# Directions for this task
A faithful copy of the entries is required, with no images in it.

# Data
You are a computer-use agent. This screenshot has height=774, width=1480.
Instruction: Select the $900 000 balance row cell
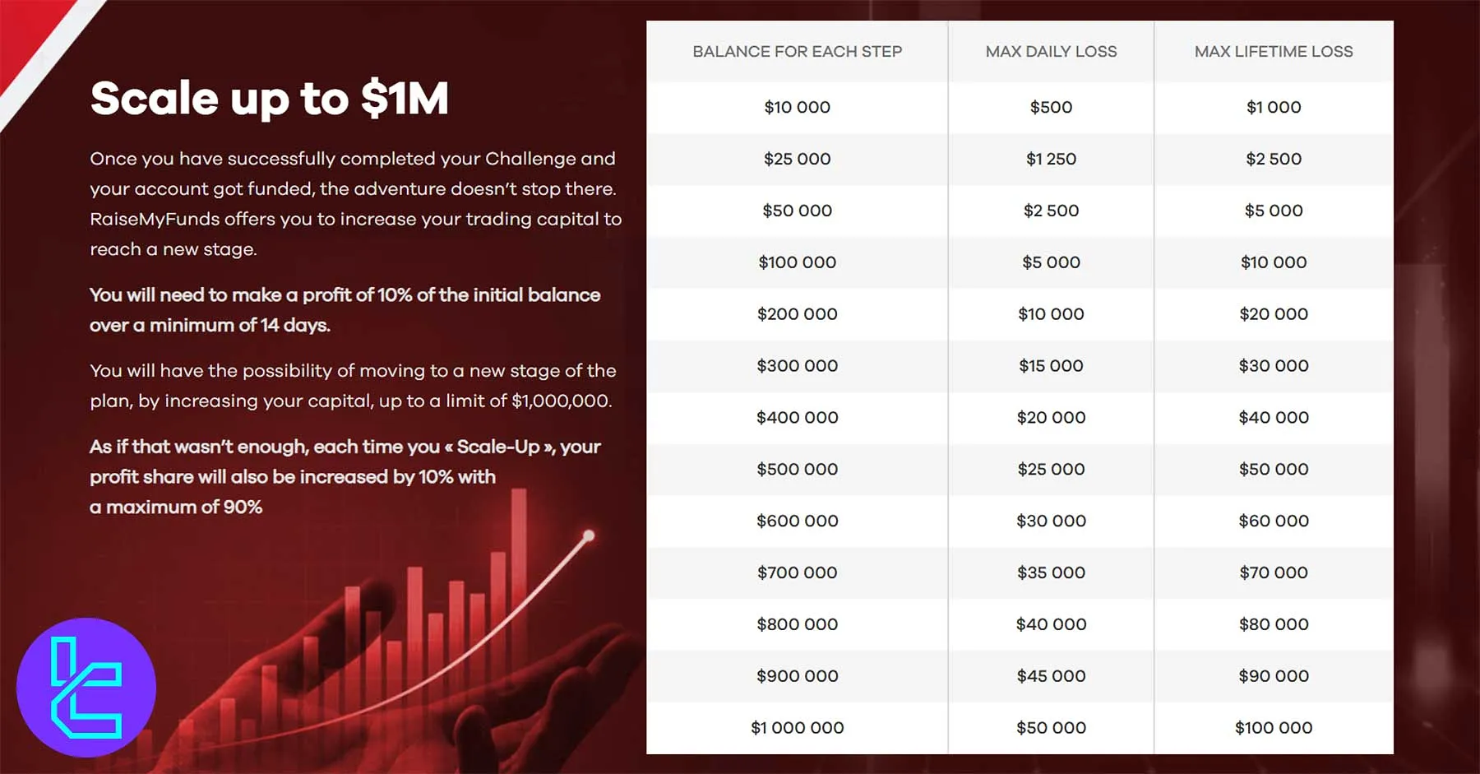(x=797, y=675)

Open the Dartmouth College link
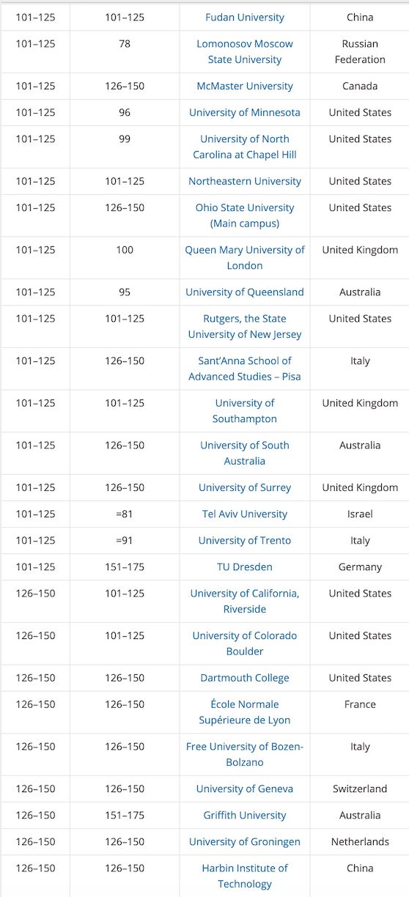coord(245,678)
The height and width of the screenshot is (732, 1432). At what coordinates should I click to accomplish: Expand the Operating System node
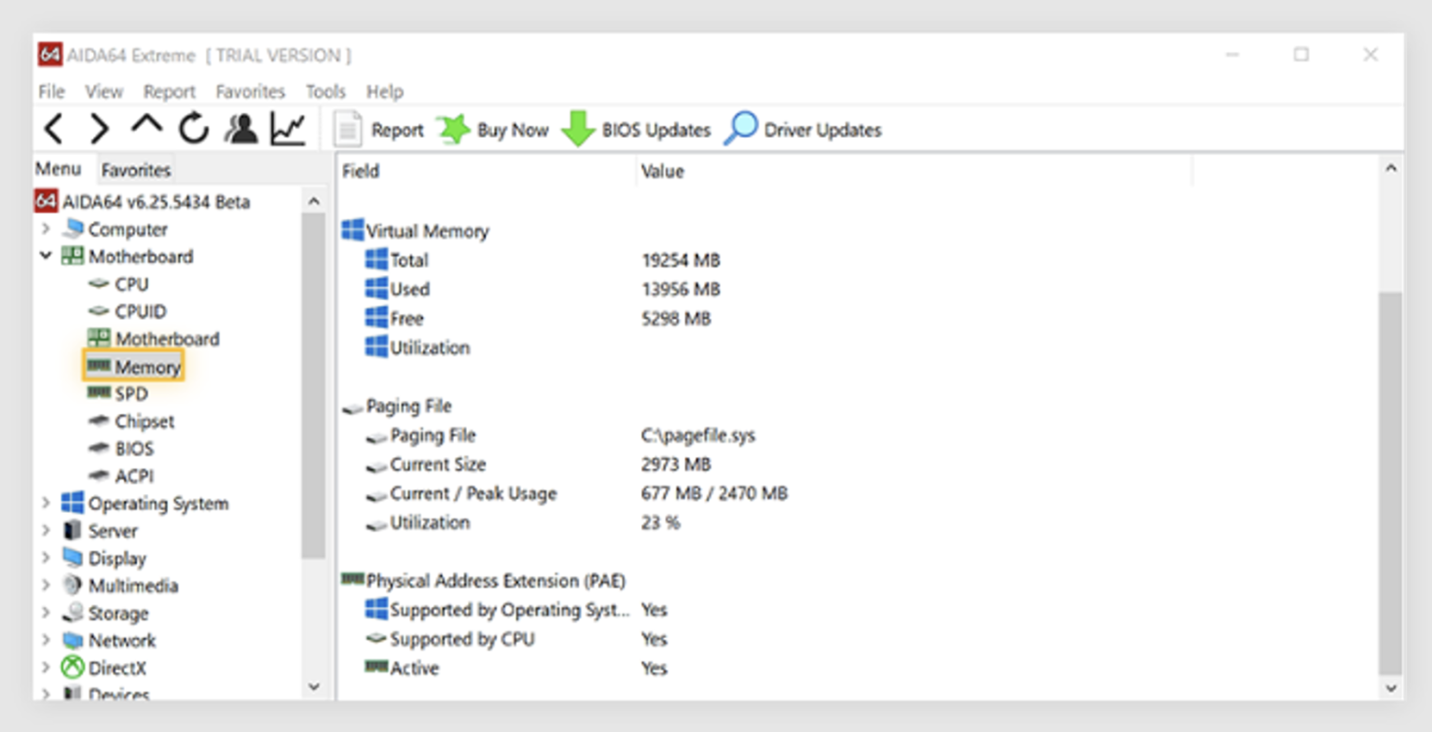(46, 504)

# Output of the exercise
You are a computer-use agent. This screenshot has height=774, width=1480.
Instruction: Select the $900 000 balance row cell
(x=797, y=675)

Open the Dartmouth College link
coord(245,678)
The height and width of the screenshot is (732, 1432). At what coordinates should I click to accomplish: Expand the Operating System node
(46, 504)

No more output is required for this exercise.